I think I've damaged my own mind.

Being undiagnosed for nearly 18 months, but knowing that if I have a second attack ms will be confirmed, I have read everything about ms, all the horror stories, the facts, the myths to the point where I’m so scared of having ms confirmed that i wonder sometimes if it’s all worth it. I can feel the fear building up inside me, picturing the day wen it comes & I’m told. I’ve had dreams of myself with ms & in my dreams I’ve got tremors in my arms because of the ms. I still can’t believe that I could well end up with ms in my life & it terrifies me. I’m scared if becoming disabled, having to use an aid, scared that I’ll not be able to work & earn money, scared to have a child & if I do will it be the right thing for me & that child, would I be cruel bringing a child into this world. I don’t want people to see me becoming disabled or needing help. I just want my life back & not to feel so scared.

Hello,

Life doesn’t stop at diagnosis. For some it starts, puts life into perspective and makes you chase your dreams. Be them a family or career. I was diagnosed last year and found it very scary, but as time has passed i am used to it. Im much more healthy than i used to be.

Does sound like a trip to your gp is in order. They can help get things off your chest and get things in perspective. Being diagnosed is so daunting but its not the end of the world. Their are treatments available for most symptoms and treatments to help.

Goodluck,

Darren

All these fears are natural, but if they are dominating your thinking and clouding your life, then it’s time to act, and you will probably need some help to put your fears in perspective and wrest back some control so that you can enjoy your life properly again. Many of us on here, me included, have got a lot out of counselling. A professional counsellor is an expert in helping a person to find an exit off that roundabout of anxiety and dread where the fears go round and round and feel as if they will do so for ever and there is no exit in sight. It is not a matter of making the fears go away. It’s more a matter of finding ways of living well despite them. And it really can be done. Please do not struggle on alone with this if you are feeling low and trapped. It might be worth a chat with your GP to start with. many surgeries have a counsellor they recommend to people, although the NHS rarely pays for counselling these days, other than the short term fix of CBT (although this can be extremely helpful too). If you are looking for a counsellor locally yourself, check they are accredited to the BACP. Some counselling organisations operate not for profit and, while most require everyone to pay something, some offer heavily subsidised services, so don’t be put off by the thought that it might be beyond your budget.
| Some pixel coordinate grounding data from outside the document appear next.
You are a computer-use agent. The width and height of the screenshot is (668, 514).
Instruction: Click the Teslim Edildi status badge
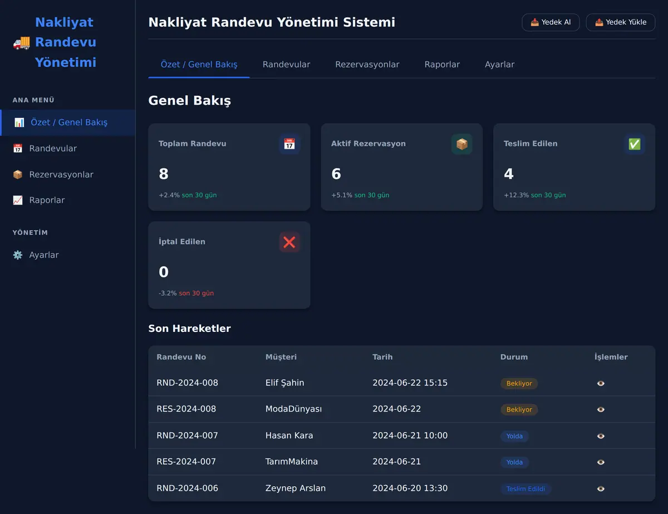[x=525, y=489]
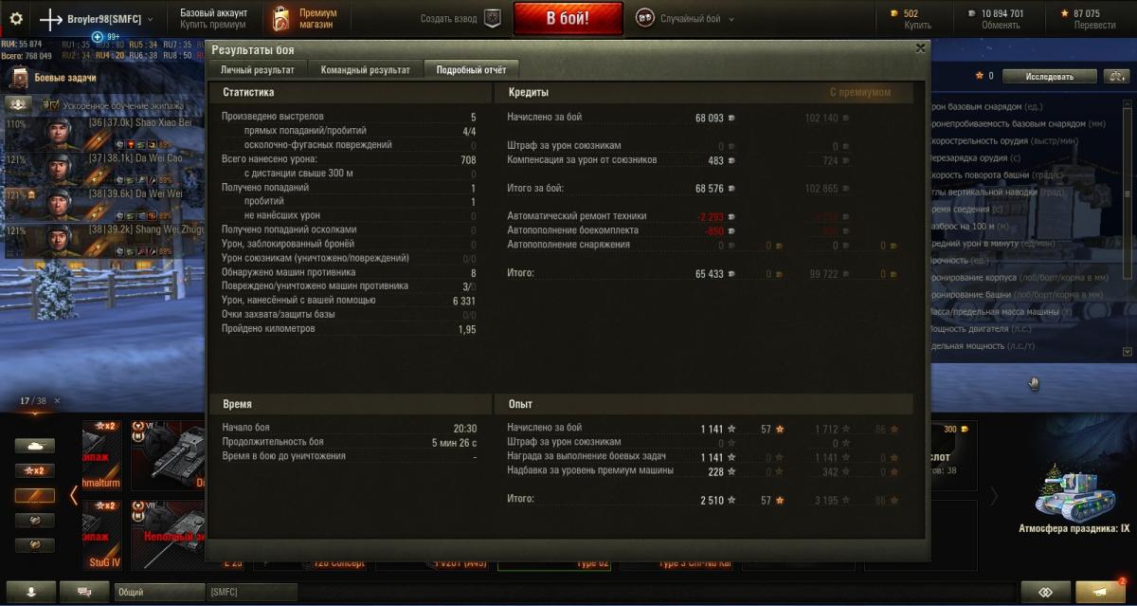Expand the Broyler98[SMFC] account dropdown
The width and height of the screenshot is (1137, 606).
point(150,19)
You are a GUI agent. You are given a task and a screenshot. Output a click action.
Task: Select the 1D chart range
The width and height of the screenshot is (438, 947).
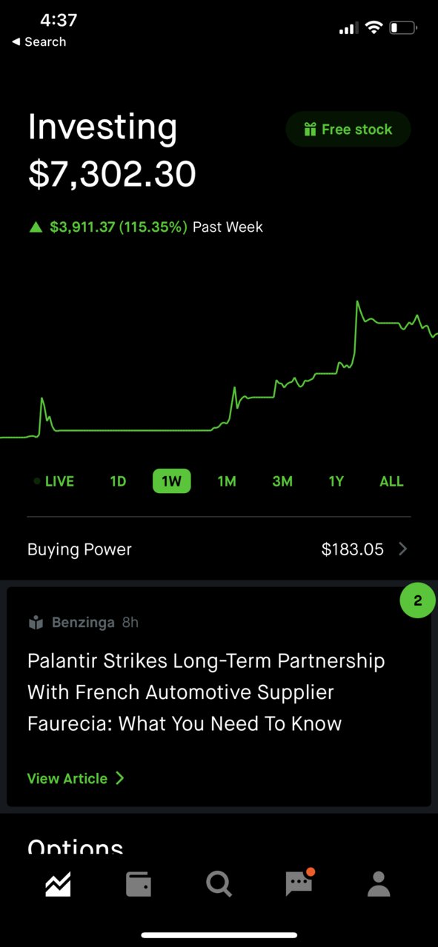pos(118,481)
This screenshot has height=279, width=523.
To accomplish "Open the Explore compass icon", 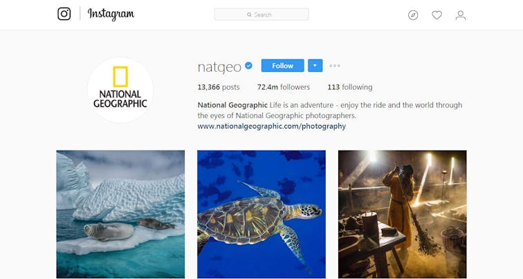I will pyautogui.click(x=413, y=15).
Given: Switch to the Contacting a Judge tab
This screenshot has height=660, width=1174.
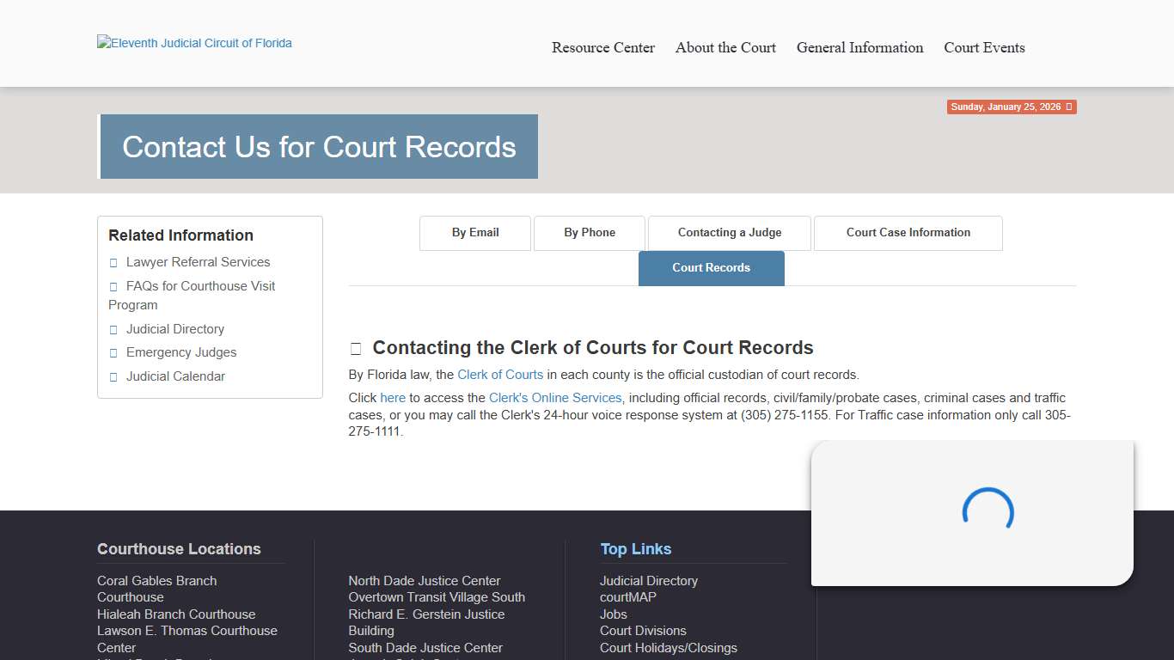Looking at the screenshot, I should (728, 233).
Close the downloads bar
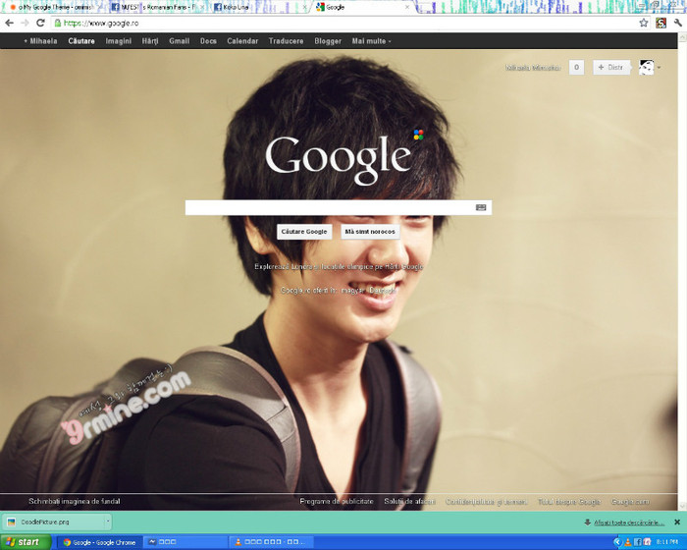 [x=678, y=523]
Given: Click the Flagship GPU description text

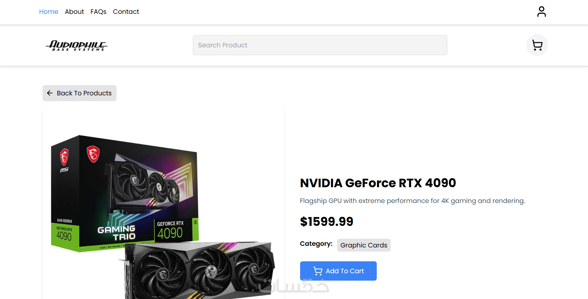Looking at the screenshot, I should 412,201.
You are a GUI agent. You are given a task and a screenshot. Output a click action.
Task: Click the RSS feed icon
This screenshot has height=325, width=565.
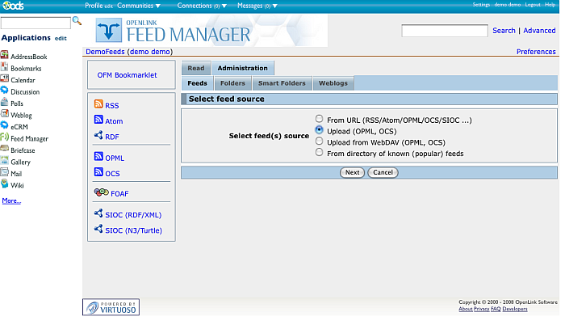point(98,104)
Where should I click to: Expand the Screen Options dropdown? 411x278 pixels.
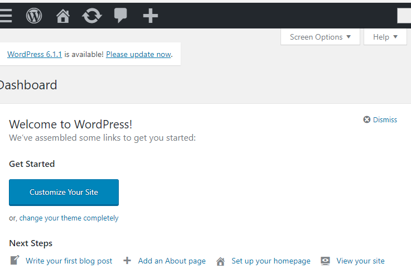320,37
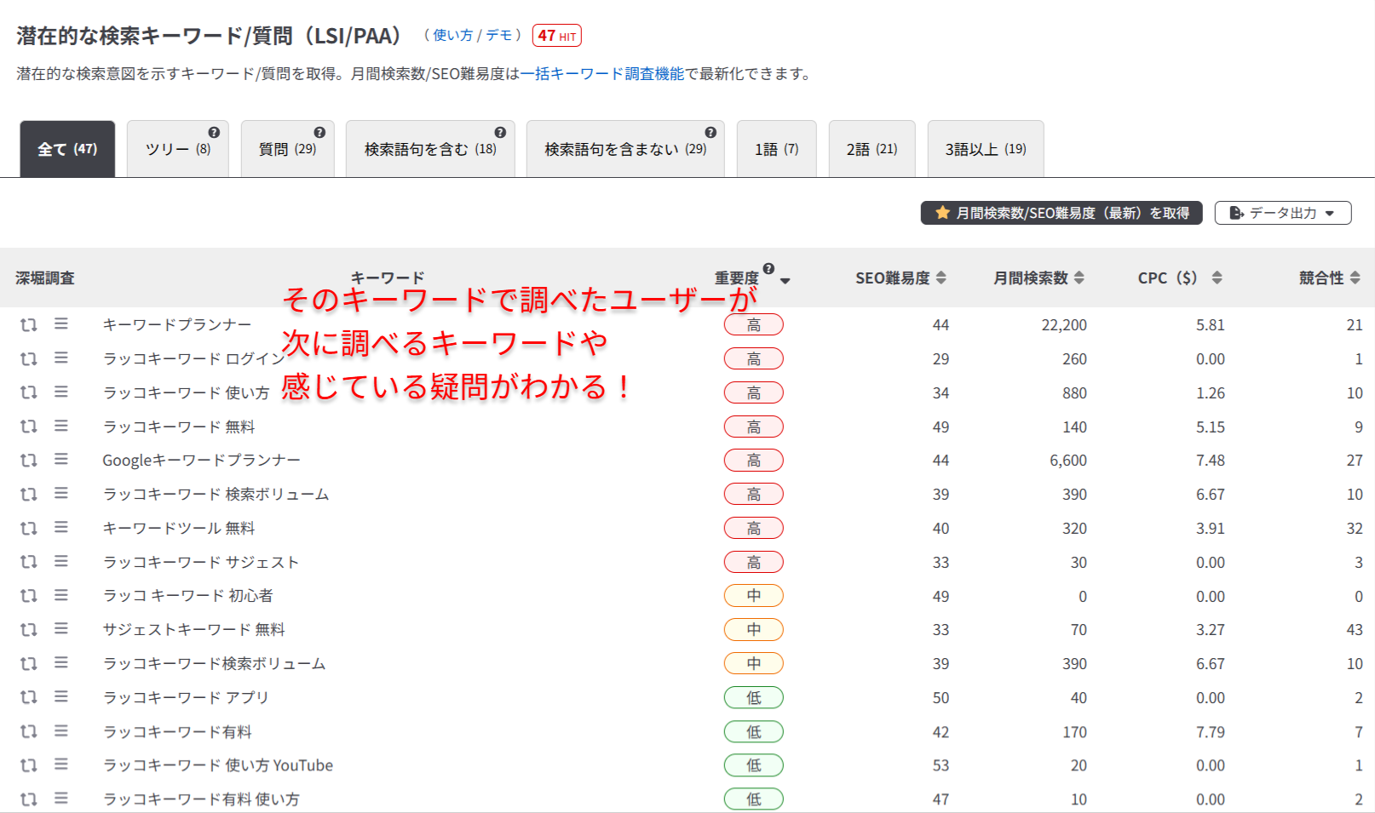
Task: Open 一括キーワード調査機能 link
Action: (x=602, y=74)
Please try to treat this anxiety and fear as if it was a broken arm or something - just a thing that has unfortunately gone wrong and that you need to fix. You don’t need to keep on feeling like this.

Good luck.

Alison

x

I would suggest counciling to help with your fears, I am 27 I use a walking stick and people must look t me and think all sorts, I know they do, mostly oh is that a football injury? no its not I have a lesion on my brain woke up one day and couldnt walk. Oh, yes oh, but its ok because my life hasnt stopped, just make some things harder.
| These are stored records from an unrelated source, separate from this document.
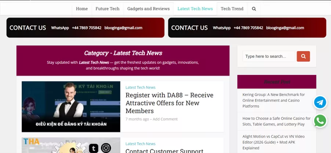Open the Contact Customer Support article thumbnail

click(x=71, y=145)
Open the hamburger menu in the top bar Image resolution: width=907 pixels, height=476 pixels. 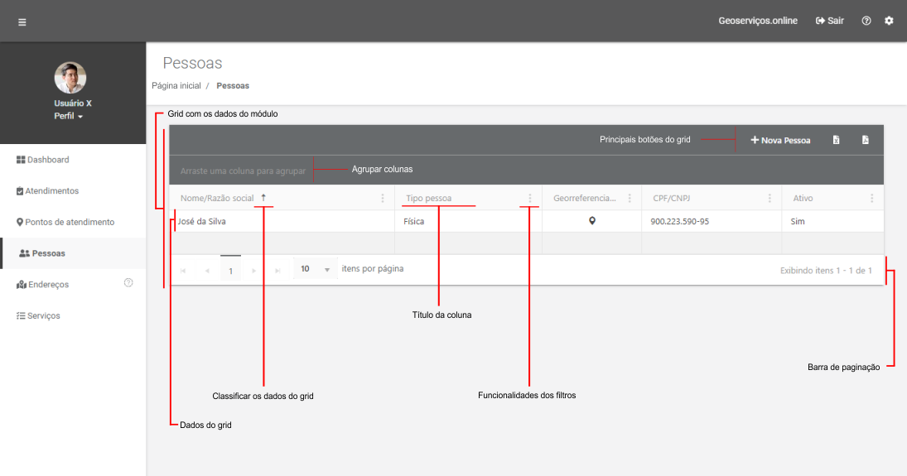(x=22, y=22)
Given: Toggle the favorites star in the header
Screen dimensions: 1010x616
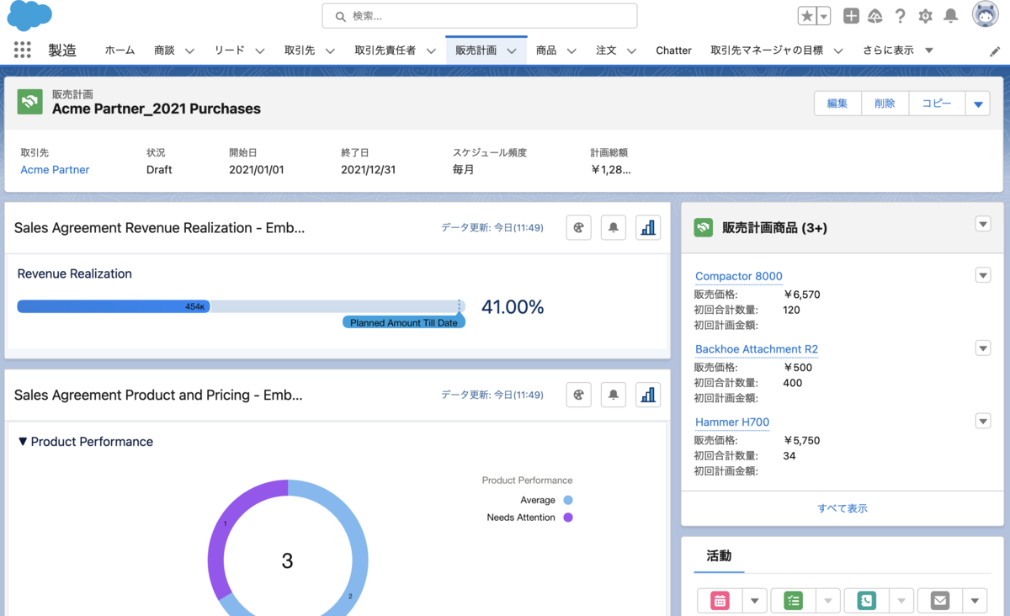Looking at the screenshot, I should pos(806,15).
Everyone is different and it doesnt mean you cant still fulfil all your dreams and think of the achievments when you do something but it was harder. We have been set with this challange and this path and life really doesnt stop.

I worry if we have kids what if I cant get to them if they fall over but im not worried now. Not at all, I would rather they said it was Ms so I can actually join groups and et support. a My only advice would be to not keep things bottled up, dont think things will be bad when in reality your worrying about something that hasnt happened yet or maybe not at all. Keep smiling and keep going and do what you want and enjoy life to the max. we are all hear for you

Its only natural to wonder ‘what if’ and perhaps veer towards the negative stories/outcomes. We’ve all done it, and I’m sure many (me for one) still do. Its taken me about 5 months to get myself up and running again (8 years symptoms, relapse last autumn, dx early feb), plus 12 counselling sessions, and a daily dose of anti despressants. I’ve always been one to shut myself away and try and cope on my own, but recently I have learnt to take the help I am offered, and if its not offered, to go out and find it.

Life really doesn’t stop, it just changes, and they might not be big changes. Try and look after yourself, and enjoy the here and now. I’ve never been one for taking my holiday allowance, but have booked a couple of little breaks this year - something to look forward to. I’ve also signed up for a charity cycle ride, which is giving me something to focus on.

It is scary knowing that something is not quite right, and is possibly going to get worse, but I for for one was glad to have a diagnosis. With a diagnosis comes treatment, support and protection. Try to live one day at a home, you can’t stop a relapse, but getting worried and stressed about it is unlikely to do you any favours.

Take care of yourself

I’m pretty sure I’ve replied to you about this before so I won’t go over old ground. You need to get some help and the best place to start is at your GP’s: make a double appointment, tell your GP all about it and ask for help. Counselling can be absolutely brilliant - give it a go, and do it asap. Your fears are real, but they are grossly out of proportion - don’t let them ruin your life!